A caroling session sprinkled with occasional reminiscences, Irish Repertory Theater’s “A Child’s Christmas in Wales” adapts theDylan Thomas prose poem into a play with plenty of hymns.
Five actors, clad in red and green, and an accompanist are crammed onto a cozy stage with presents, wreaths, a roaring hearth and a half-dozen Christmas trees. (How they found room for the piano is anyone’s guess.) Chief among the players, attired in a grandfatherly cardigan, is John Cullum, who holds an oversized book in his lap and occasionally seems to be checking his place. No matter. This sweet and modest show conjures plenty of good will toward men, Mr.

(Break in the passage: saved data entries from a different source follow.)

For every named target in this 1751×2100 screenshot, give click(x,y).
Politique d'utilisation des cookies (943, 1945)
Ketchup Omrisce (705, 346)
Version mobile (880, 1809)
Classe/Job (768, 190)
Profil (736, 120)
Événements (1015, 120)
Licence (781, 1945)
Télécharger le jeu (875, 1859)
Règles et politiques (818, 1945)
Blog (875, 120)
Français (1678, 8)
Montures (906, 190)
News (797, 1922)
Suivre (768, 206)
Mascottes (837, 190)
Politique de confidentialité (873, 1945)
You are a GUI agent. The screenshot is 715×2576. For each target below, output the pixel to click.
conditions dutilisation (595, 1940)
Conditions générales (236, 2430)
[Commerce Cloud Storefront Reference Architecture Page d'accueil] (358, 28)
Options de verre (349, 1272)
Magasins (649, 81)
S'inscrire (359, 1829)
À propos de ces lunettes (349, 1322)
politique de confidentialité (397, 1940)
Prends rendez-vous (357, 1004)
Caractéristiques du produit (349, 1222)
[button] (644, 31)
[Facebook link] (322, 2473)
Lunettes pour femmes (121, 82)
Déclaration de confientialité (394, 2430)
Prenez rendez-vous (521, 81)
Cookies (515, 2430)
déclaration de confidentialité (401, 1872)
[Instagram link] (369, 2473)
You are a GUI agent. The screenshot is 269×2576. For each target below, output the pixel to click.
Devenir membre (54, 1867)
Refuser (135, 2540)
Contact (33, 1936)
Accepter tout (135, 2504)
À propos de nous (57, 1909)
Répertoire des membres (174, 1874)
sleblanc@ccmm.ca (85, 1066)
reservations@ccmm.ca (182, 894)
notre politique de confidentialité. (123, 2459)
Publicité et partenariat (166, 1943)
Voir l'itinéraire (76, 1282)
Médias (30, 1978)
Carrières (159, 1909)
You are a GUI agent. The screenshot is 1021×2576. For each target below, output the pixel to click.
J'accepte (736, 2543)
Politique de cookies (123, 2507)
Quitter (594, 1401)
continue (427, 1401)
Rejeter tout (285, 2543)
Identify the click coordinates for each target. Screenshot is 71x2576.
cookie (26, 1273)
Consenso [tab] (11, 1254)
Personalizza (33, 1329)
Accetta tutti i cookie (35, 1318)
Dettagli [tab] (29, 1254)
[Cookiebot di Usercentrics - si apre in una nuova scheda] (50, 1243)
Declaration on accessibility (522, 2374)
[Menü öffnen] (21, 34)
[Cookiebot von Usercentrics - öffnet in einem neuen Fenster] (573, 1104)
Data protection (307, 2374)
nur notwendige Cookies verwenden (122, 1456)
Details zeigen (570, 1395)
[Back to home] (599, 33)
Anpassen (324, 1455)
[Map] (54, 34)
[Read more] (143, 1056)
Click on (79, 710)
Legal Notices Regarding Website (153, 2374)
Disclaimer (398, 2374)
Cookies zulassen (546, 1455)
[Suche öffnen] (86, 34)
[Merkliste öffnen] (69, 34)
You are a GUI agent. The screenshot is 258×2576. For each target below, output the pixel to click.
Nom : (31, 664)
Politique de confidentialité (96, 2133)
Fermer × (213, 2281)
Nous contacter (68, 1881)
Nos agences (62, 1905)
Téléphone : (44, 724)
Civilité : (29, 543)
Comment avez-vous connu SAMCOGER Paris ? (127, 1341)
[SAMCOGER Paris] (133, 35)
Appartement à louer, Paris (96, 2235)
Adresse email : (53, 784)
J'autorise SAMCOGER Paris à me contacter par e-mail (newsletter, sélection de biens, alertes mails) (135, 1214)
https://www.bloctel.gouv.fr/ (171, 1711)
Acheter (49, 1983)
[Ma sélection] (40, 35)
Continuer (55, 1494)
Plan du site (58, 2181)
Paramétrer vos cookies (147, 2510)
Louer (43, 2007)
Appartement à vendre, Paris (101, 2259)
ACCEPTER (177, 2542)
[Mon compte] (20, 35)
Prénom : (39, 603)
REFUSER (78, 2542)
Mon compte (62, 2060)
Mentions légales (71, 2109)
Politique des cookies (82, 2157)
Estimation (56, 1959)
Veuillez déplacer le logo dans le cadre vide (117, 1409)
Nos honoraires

Cullum very much included.
Thomas’s work is a cavalcade of imagery and sensation — the snowy sights, smells and sounds that marked the Christmases of his boyhood. “All the Christmases roll down the hill towards the Welsh-speaking sea, like a snowball whiter and bigger and rounder, like a cold and headlong moon bundling down the sky that was our street,” Mr. Cullum recites. The actors take the prose parts in turn, though Ashley Robinson (a sweetly likable actor, though overly fond of hair gel) most often plays Thomas as a boy. This is a change from last year’s “A Christmas Memory,”in which Mr. Robinson played the adult version of the narrator of that Truman Capote story.
The descriptions of treats and toys are evocative, the carols appealingly sung, the cast charming. No one attempts the Welsh accent with which Thomas read his own work, but two of the songs are sung in Welsh: a version of “Silent Night” and the hymn “Calon Lân.” A few of the tunes are by the show’s director, Charlotte Moore, who adapted Thomas’s poem for the stage. Her tone is occasionally a little treacly, but then again, so is Christmas. Figgy pudding for all!